Brandon Smith
Today, stock market investors are hoping desperately for Weimar-style hyperinflation to boost equities prices to dizzying heights in what some call a “crack-up boom”. In terms of money creation, we are not there yet, but such levels of fiat printing could happen within the next year. Unfortunately for investors, this “boom” in stocks may not happen again. In fact, it already happened over the course of the past several years, and now the party is over. In the past few months, the U.S. dollar has entered a massive liquidity crisis, and despite all expectations, the Fed’s attempts to compensate with stimulus measures have done little to boost markets back to their previous glory.
In Weimar Germany, stocks did get an epic rally, until it all came crashing down in 1924 and then again in 1927. The notion of the endless fiat-driven bull market is a lie perpetuated by central bankers and their cheerleaders.
As I warned in past articles, when the Fed finally decided to step in to “stall the crash”, it was after it was far too late. The Fed has no intention of stopping the crash, they WANT a crash; they created all the conditions necessary for the collapse of the Everything Bubble to happen. Their goal now is only to make it appear as though they “did everything they could” to save the economy while staging the collapse of the final bubble: the U.S. dollar and its global reserve currency status.
The problem for markets is not just the coronavirus pandemic, but I’ll get to that. The real issue is that the primary support pillar for equities has disappeared; namely corporate stock buybacks. The new bailouts might actually create a ban on the practice in the future, which guarantees declining market values unless the central banks step in to purchase stocks directly. Even then, asset values will probably still fall over time, but at a slower pace.
Keep in mind that the trillions of dollars in loans that have been feeding corporate share prices through buybacks over the past few years just went up in smoke due to the downturn. Companies have been using central bank repo loans to juice stocks beyond all reason. In the past three years, the valuations have been ridiculous compared to the dismal earnings of the same businesses. All that cash was wasted, and these corporations remain in debt up to their eyeballs.
For now, the populace is absorbed in the drama of the viral outbreak, and I don’t think economic concerns have quite struck the majority yet. They will soon, though, as people begin to realize this event is going to last a lot longer than they have been told. Even if the infection numbers diminish over the course of this month, as many assume, the greater threat at hand is that governments will assert that this is because the “lockdowns work”. If the lockdowns “work”, then the lockdowns will continue.
Using the wave model of conditioning, governments will allow the public brief moments of breathing room in which lockdowns are lifted for a short time; maybe a month or less, followed by a resurgence of infections and then hard lockdowns return for another couple of months.
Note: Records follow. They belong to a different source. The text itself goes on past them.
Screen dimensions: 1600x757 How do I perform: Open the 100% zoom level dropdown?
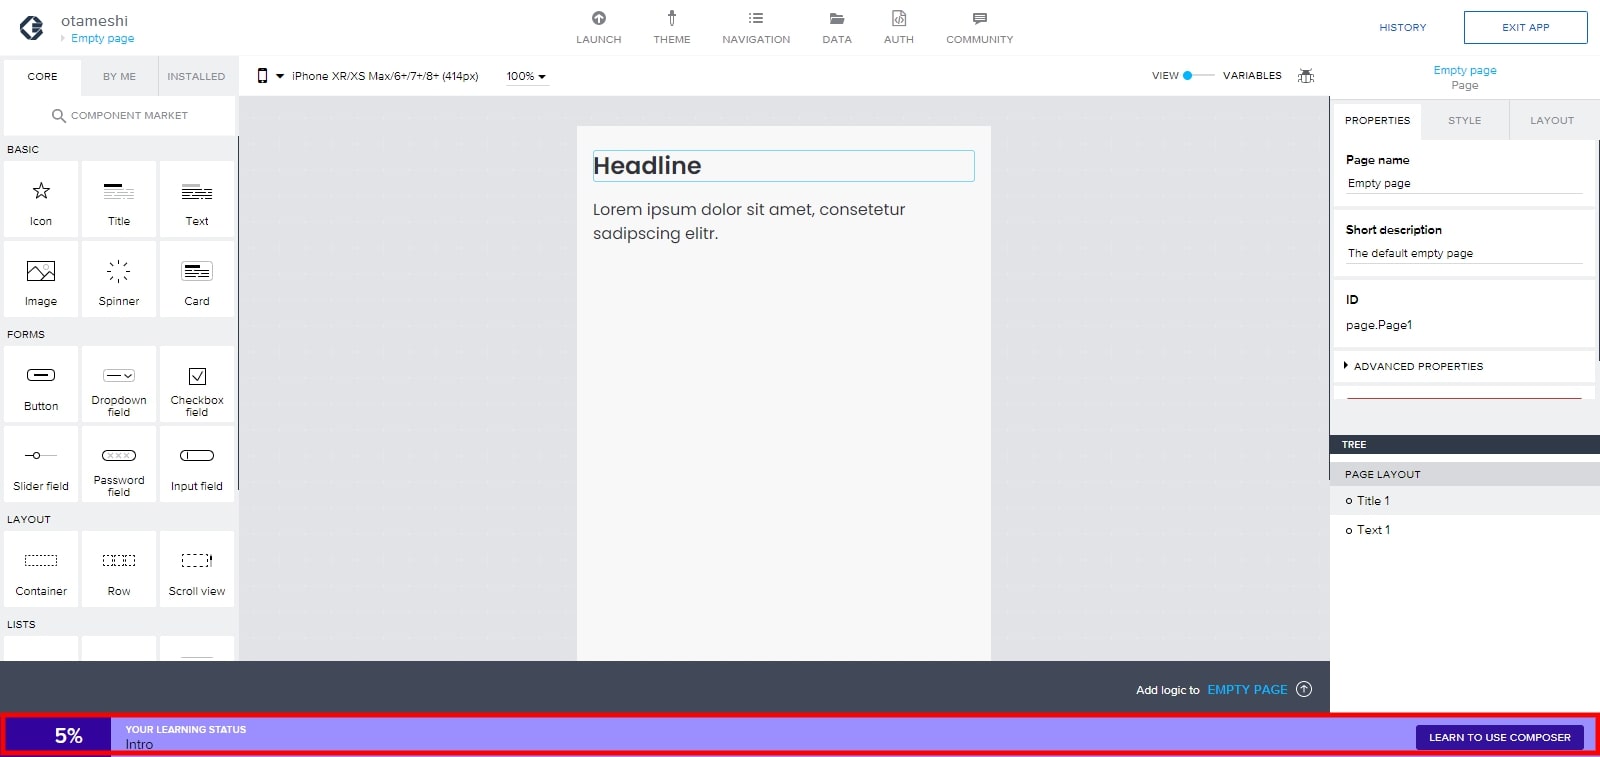[x=526, y=77]

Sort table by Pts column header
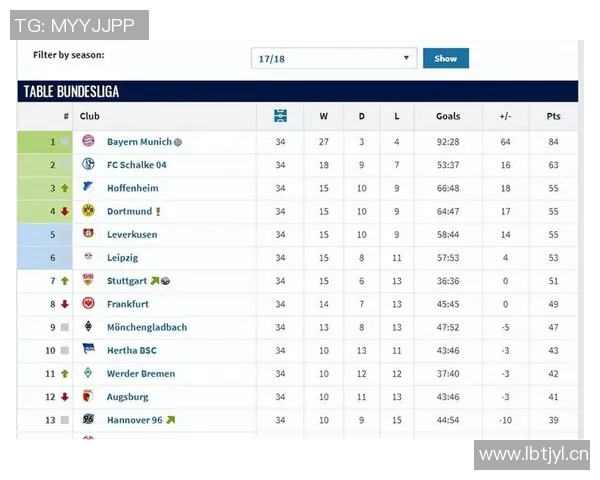coord(553,116)
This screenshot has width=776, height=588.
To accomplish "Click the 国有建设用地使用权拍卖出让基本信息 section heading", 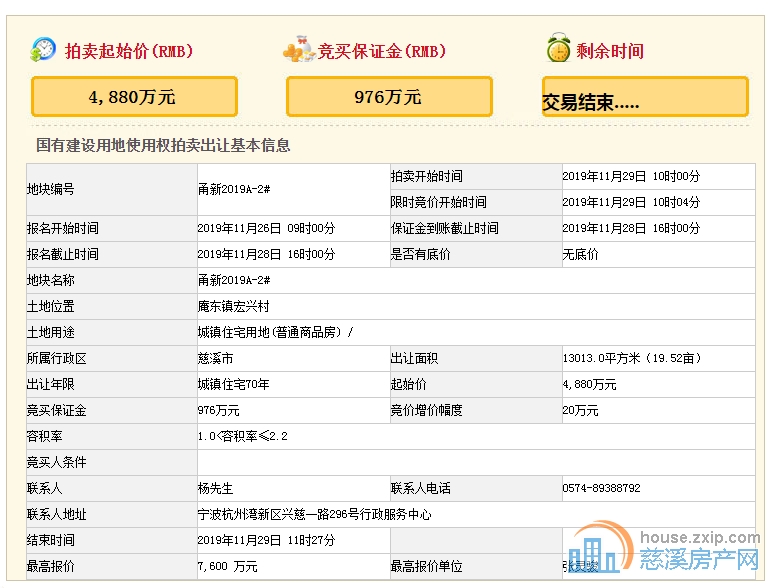I will point(163,145).
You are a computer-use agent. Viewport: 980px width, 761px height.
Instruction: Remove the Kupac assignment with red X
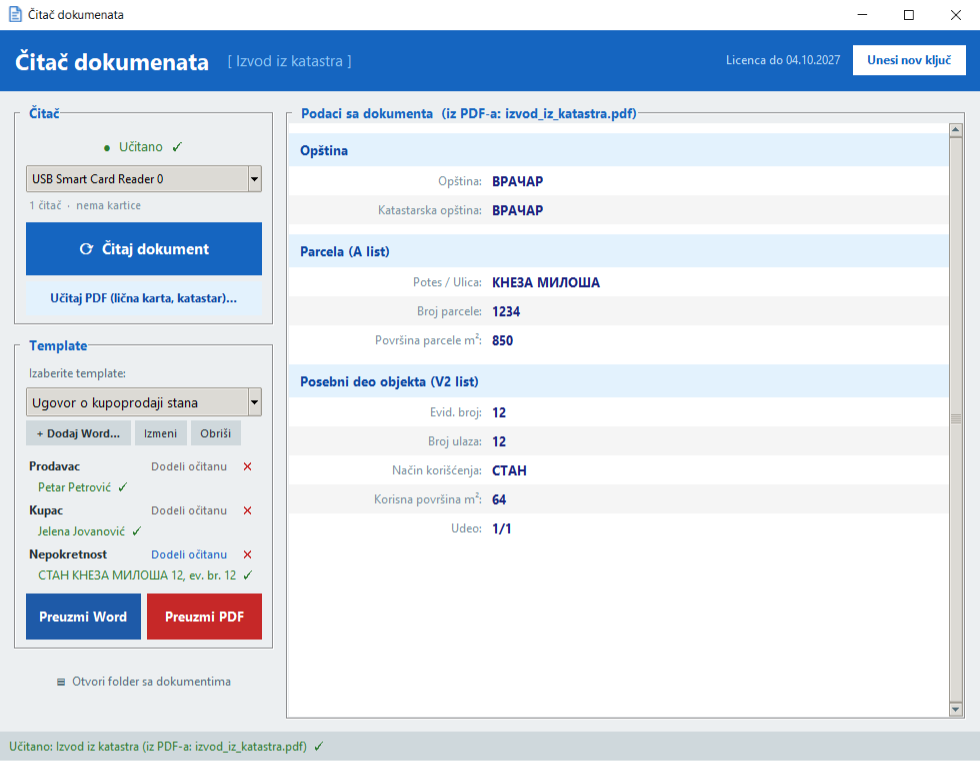(x=248, y=510)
This process is not going away anytime soon. Understand that there are over seven billion people on the planet, and we have a long way to go before the majority of the population has either recovered from the virus or died from it.
This means endless cycles of suppressed business activity, supply chain breakdowns, business closures and job losses. The central banks and governments have created an environment in which the ONLY source of relief is monetary policy and Universal Basic Income (UBI). Ultimately, nationalization of most “essential businesses” will have to occur under this model. Eventually the Defense Production Act will be fully implemented. This means that dollar devaluation will accelerate beyond anything we saw during the credit crisis ten years ago, as governments bond completely with corporations to form a megalith of socialist production control.
With so many small businesses closing shop, corporations drowning in historic levels of debt, and the average consumer losing their jobs and their income, the establishment is about to become the sugar daddy to everyone that is not self-sufficient. The level of dollar creation that will be needed just to keep the system running for the next six months will be staggering; I am talking tens of trillions of dollars.
...the collapse of the dollar along with the pandemic opens the door to implementation of a cashless society, a goal long desired by the elites. Even now, there are bills being presented in the Senate which call for a digital dollar and digital wallet policy to be instituted in the U.S., the Fed is considering the prospect on their own, and other central banks around the world are increasing their pace of cash removal in the name of “preventing the spread of the virus”.
With the amount of fiat creation that is necessary to support almost the entirety of the U.S. economy for the next several months, I suspect the dollar’s global reserve status will come under question before the end of the year. In the meantime, the establishment will attempt to force the idea of a digital currency system into daily public discussion.
With a dollar collapse, the populace will have little choice but to either bow down to the new digital system or go rogue and start building their own systems using their own production, barter, local scrip, and gold and silver. This is the world we are heading into, make no mistake. Be ready for it.